John Udell doesn't like what he hears from Alan Cooper:
Classically, design-intensive approaches have at least paid lip service to the idea that users--to the extent it was feasible to inject them into the design process--could improve the outcome. Cooper flatly rejects that notion. Designing complex systems is hard, he said; only minds that are innately talented, and then specially trained, can do it well. Users can't articulate what they need, and may not even recognize it when they see it.
[...]
There was a fascinating contradiction in Cooper's talk. His arrogant-sounding assertion that users wouldn't know what they wanted, even if they saw it, was offset by a deeply humanistic take on the failure of product planning and design. The problem here, he said, is that the "happy fraternity" of business, engineering, and marketing managers has been torn asunder.
Whilst we'll agree with Cooper that often users can't fully articulate what they want or what they're doing (there is often a gap between their actual behaviour and their opinion of their own behaviour), he must recognise [must... read... Inmates book again] that to a certain extent customers *must* know what they're doing, otherwise they would not have, in the first place, articulated the business requirement that led to the product/design requirement.
Cooper (ID) takes the view something like: if we design this right, the product will succeed; XP (and we assume Udell is a fan) takes a view more like: let's get started, and in a manner that's flexible enough that we can change it if we need to. This takes us back to Jan 2002, when Kent Beck (XP) and Alan Cooper (interaction design) went to head to head.
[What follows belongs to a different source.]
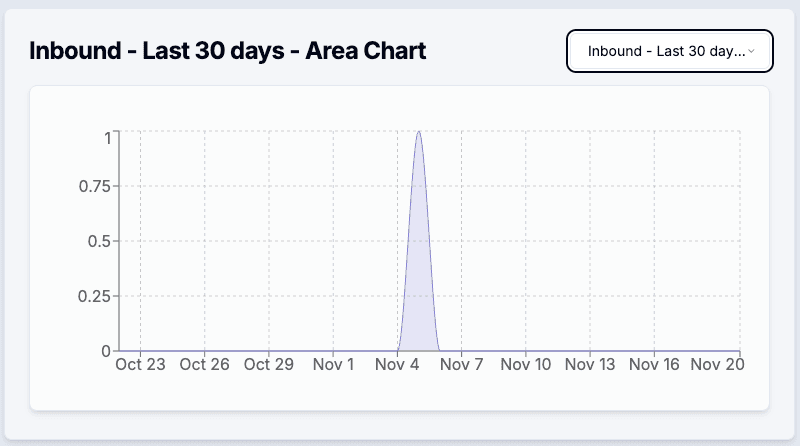Click the Nov 1 date tick label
Cooper: I think XP has some really deep, deep tacit assumptions going on, and I think the deepest tacit assumption is that we have a significant organizational problem, but we can't fix the organization. [...] XP says, "OK, so, I can't change the organizational failings, so, I'm going to build my own internal defenses." I suppose this is probably better than nothing, but I'm interested in changing the way organizations are constructed. I believe that in order to create quality software, you have to change the organization. We can change the organization, and it strikes me that the assumption underlying XP is that the organization's structure is a given.At which point they start disagreeing on whether the practices XP uses are genuine changes to the organisation or not. And we get onto whether project change is inevitable (interesting skyscraper metaphor used here by Beck to make a good point that while in the real world you wouldn't decide to jack up your building so you could add 50 new stories, in the software world it's daily business), and whether, even if it were inevitable, change needs to be expensive (Cooper: "programming is so hellishly expensive"; Beck: "I'm going to give you a process where programming doesn't hurt like that") . Some way on, in discussing phasing, we return to the metaphor of architecture and buildings being an engineering practice that software engineering should aim for.
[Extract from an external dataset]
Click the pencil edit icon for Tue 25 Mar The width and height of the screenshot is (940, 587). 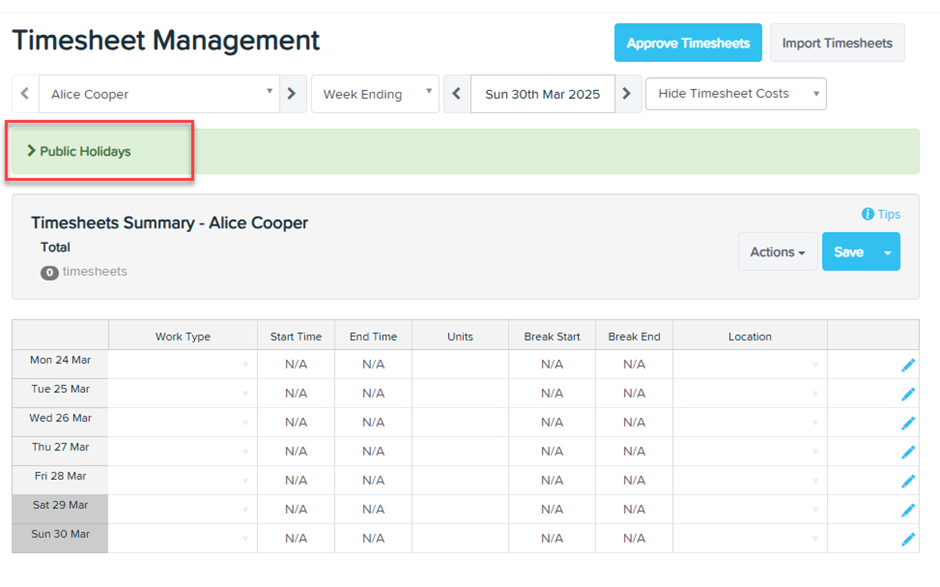point(908,394)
In the end, they've found some common ground, but also some fundamental differences, which Cooper summarises:
XP assumes the people you're working with are going to jerk your chain, so you embrace that and work with it. And I actually think XP is a pretty good methodology for dealing with that. I'm saying, "Let's go to the root of the problem, which is the people who run our companies and jerk our chains back and forth, because they don't understand software." You can't teach them to understand software.
So... both worldviews assume that there is a fundamental organisational/human disfunctionality at work in the busines-of-creating-software: On the one hand XP is pragmatic and process-centred: it assumes the disfunctionality is embedded in the process (clients will change their minds etc), and orients its practices around making the software process adaptable and flexible - so that the cost of (nearly inevitable) change is lower. On the other hand, ID takes a design- and goal-centric view: it assumes that the disfunctionality resides in users and customers *a priori*: they don't know what they want; furthermore that project change should not be inevitable, it should be avoided. ID's practices then are oriented around fixing the vision of the users' goals, the resultant product. Designing it right the first time.
Which is easier to implement in the trenches? Even though XP has some some practices that raise corporate eyebrows (pair-programming etc), you have to wonder whether this is easier than re-educating customers so that they'll recognise that you're the designer and they have to sit back now and wait. Is it easier to start making progress with XP, or do both methods require an all-or-nothing commitment? Ultimately, as Antimega comments, "It's just a pity they're fighting in different rings".